In this Division, assessment period means—
(a)  the period prescribed by clause 62(1) (or the period of 50 days prescribed by clause 59(3)) as the period within which a concurrence authority must notify its decision as to a development application relating to development that requires its concurrence, but only if that period has commenced to run, or
Note.
 Generally, the period prescribed by clause 62(1) is 21 or 40 days.
(b)  the period of 21 or 40 days, as the case may be, prescribed by clause 70(1) as the period within which an approval body must notify its decision as to a development application relating to integrated development, but only if that period has commenced to run,
(c)  the period of 25 days referred to in clauses 109(2), 110(2) and 111(2),
(d)  the period of 40, 60 or 90 days, as the case may be, prescribed by clause 113(1) as the period beyond which a development application is taken to have been refused.

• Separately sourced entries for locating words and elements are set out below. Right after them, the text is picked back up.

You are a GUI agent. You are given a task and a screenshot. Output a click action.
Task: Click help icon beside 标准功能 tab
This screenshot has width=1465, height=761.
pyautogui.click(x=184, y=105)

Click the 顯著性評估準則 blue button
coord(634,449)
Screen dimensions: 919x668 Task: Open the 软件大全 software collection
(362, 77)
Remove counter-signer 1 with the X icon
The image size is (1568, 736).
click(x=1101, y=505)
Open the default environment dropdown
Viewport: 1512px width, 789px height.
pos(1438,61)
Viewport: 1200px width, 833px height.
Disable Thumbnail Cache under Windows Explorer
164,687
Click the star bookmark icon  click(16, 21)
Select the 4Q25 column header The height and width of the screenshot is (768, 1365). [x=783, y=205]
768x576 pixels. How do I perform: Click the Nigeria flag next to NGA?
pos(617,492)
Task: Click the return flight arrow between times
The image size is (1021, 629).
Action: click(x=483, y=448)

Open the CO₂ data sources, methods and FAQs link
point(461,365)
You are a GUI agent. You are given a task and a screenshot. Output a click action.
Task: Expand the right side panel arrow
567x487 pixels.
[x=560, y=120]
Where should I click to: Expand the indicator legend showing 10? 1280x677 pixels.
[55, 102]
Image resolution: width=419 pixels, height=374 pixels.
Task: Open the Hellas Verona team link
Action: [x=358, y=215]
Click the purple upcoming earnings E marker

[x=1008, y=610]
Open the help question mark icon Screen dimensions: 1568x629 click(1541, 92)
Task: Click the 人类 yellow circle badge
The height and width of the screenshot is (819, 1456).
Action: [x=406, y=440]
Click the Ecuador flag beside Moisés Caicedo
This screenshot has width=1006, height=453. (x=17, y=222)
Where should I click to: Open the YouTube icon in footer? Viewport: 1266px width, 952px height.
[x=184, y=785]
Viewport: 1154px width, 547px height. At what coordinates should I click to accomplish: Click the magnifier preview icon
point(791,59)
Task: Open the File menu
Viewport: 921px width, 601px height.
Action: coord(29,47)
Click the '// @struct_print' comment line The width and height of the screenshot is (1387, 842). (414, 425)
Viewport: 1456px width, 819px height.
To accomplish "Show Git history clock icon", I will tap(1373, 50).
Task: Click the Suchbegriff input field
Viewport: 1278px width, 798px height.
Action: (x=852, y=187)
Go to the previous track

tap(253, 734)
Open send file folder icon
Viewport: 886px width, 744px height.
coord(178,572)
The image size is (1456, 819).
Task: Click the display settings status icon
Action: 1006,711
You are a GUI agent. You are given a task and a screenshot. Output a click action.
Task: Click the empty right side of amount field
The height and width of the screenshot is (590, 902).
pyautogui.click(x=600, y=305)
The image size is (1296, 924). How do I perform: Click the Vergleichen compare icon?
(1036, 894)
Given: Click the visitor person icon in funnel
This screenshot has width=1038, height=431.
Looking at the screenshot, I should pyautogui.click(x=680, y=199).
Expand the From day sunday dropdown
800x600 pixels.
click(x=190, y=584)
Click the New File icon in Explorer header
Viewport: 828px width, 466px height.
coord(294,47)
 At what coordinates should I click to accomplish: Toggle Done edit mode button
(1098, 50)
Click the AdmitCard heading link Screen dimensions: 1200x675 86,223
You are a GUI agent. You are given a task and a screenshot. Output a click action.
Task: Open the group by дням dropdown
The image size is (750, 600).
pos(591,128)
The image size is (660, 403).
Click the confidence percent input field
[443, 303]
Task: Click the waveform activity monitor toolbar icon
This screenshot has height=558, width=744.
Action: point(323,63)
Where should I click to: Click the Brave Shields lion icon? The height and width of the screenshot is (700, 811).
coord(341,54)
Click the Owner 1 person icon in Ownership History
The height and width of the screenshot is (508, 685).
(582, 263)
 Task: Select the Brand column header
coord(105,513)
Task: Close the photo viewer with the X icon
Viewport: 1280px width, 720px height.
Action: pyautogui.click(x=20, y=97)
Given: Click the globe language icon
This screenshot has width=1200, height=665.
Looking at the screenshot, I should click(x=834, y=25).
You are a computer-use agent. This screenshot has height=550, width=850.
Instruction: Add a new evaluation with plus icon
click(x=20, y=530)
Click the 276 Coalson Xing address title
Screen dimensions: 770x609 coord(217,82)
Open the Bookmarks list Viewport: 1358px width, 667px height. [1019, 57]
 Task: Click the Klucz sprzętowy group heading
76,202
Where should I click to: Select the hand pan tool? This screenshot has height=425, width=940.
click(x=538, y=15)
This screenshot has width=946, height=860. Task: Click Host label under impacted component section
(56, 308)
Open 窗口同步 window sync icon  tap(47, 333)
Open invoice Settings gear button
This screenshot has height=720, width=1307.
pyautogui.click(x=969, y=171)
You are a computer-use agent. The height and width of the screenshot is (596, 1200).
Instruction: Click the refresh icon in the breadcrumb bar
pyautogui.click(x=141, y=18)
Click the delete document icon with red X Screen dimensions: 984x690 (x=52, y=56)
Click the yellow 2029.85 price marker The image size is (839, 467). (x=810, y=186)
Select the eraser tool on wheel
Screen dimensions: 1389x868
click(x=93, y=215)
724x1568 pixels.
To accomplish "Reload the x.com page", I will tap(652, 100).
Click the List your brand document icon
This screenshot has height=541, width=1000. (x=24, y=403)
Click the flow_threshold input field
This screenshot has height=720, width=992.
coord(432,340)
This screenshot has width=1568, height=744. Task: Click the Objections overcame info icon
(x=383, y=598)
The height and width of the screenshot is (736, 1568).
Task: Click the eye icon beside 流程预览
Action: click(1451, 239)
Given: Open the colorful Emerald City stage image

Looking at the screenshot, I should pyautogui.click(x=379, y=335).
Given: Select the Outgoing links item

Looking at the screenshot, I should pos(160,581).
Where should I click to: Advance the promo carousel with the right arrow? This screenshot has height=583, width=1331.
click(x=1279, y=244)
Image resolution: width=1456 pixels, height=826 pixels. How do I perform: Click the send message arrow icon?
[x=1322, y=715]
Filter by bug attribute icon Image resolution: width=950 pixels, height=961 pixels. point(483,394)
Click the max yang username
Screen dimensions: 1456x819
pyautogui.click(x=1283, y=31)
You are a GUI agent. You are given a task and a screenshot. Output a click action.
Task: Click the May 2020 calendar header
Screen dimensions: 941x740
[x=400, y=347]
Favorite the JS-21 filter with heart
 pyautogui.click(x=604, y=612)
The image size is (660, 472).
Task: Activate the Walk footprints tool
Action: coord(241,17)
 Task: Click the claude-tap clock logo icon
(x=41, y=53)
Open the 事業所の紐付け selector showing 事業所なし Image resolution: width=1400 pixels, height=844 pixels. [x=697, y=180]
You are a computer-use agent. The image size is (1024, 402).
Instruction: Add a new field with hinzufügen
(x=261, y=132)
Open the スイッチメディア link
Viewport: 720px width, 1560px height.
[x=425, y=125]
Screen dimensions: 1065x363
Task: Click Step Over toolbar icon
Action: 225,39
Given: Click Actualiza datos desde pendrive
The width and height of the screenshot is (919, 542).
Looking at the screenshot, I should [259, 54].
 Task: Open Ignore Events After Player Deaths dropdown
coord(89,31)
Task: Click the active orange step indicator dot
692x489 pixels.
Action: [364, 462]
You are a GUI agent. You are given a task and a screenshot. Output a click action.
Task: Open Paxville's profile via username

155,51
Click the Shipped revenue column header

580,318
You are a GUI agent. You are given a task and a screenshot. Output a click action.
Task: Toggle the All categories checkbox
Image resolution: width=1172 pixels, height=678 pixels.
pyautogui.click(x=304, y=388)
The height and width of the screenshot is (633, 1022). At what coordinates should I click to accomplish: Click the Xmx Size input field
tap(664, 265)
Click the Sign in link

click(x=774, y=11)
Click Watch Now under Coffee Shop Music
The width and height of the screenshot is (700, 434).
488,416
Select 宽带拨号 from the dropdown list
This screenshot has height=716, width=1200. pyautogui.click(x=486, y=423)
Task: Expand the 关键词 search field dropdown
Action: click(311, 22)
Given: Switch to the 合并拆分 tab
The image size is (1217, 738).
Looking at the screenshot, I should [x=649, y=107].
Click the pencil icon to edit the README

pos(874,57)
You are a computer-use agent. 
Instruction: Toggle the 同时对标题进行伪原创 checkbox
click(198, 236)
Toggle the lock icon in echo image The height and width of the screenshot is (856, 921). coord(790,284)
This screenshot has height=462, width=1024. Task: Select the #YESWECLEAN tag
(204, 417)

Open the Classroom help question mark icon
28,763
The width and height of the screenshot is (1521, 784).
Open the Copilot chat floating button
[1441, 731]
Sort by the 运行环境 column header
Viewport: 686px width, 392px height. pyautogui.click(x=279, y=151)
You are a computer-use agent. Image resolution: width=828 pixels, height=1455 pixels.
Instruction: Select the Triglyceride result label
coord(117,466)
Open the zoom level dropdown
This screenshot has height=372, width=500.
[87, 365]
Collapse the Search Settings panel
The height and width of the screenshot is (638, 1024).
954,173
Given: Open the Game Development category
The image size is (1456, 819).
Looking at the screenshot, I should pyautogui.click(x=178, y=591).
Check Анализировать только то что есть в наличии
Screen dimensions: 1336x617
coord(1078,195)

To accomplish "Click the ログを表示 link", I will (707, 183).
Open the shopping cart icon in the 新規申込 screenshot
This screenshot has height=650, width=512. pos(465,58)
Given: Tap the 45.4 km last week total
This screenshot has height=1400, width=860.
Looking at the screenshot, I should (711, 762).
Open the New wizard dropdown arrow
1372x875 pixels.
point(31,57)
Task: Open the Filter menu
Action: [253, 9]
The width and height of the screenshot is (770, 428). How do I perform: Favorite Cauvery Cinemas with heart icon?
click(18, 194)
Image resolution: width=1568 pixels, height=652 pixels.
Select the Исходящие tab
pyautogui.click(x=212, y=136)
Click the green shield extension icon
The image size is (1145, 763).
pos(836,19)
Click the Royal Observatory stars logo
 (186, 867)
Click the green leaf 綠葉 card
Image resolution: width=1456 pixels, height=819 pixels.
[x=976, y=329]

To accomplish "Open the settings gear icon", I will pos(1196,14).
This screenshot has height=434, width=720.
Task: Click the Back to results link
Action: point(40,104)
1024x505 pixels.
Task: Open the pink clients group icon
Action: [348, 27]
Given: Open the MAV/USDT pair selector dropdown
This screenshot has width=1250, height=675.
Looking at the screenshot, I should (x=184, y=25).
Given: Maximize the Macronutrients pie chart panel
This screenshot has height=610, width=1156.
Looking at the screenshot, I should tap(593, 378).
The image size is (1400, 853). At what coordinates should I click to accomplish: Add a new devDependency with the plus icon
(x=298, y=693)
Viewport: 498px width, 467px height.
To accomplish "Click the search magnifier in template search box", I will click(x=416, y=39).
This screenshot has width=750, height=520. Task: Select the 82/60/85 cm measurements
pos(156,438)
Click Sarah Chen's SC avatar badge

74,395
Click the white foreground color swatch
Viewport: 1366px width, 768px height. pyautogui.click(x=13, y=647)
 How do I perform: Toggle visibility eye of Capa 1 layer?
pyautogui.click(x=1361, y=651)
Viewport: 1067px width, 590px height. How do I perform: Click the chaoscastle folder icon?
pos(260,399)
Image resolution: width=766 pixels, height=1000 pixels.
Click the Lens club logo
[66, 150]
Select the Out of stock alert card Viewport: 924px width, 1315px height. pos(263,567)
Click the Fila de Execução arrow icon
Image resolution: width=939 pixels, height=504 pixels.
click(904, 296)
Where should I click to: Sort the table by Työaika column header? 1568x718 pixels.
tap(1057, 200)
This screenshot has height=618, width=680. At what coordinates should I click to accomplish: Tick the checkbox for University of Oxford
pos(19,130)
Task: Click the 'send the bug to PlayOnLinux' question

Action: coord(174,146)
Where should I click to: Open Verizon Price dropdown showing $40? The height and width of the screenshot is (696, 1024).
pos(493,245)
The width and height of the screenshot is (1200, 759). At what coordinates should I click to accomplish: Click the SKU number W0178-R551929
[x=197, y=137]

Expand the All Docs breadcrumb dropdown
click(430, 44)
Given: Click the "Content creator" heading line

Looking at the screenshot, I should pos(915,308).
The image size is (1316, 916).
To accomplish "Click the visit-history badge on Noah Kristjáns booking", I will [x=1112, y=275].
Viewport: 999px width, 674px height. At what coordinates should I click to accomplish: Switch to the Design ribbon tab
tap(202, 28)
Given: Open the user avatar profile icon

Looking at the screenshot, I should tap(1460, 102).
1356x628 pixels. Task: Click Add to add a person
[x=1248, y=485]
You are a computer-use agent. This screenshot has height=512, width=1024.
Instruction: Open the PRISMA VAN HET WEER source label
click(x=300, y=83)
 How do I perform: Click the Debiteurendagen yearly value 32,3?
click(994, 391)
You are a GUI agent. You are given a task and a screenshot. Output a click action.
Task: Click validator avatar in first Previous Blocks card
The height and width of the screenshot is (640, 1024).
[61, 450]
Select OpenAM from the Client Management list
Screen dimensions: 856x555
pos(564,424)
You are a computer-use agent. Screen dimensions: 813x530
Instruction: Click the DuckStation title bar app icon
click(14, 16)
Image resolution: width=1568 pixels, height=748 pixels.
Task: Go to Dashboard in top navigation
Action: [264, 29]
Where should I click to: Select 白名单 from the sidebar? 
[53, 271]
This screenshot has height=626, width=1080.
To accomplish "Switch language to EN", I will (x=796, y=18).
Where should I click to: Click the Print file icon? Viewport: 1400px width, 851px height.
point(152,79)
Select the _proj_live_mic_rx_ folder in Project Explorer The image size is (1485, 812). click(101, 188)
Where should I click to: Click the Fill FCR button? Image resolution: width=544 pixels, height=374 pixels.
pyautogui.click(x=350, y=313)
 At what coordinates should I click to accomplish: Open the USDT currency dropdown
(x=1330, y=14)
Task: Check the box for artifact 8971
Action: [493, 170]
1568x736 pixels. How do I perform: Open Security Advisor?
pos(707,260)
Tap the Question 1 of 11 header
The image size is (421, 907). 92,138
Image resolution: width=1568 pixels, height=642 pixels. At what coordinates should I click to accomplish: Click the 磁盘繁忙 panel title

107   First 2 days after development application is lodged
Neither the day on which a development application is lodged with the consent authority nor the following day are to be taken into consideration in calculating the number of days in any of the assessment periods.
108   (Repealed)
109   Days occurring while consent authority’s request for additional information remains unanswered
(1)  Any day that occurs between the date of a consent authority’s request for additional information under clause 54 and—
(a)  the date on which the information is provided to the consent authority, or
(b)  the date on which the applicant notifies, or is taken to have notified, the consent authority in writing that the information will not be provided,
whichever is the earlier, is not to be taken into consideration in calculating the number of days in any of the assessment periods.
(2)  Subclause (1) applies only if the relevant request is made within 25 days after the date on which the development application was lodged with the consent authority.
Note.
 The 25-day period may be extended by operation of clauses 107 and 108.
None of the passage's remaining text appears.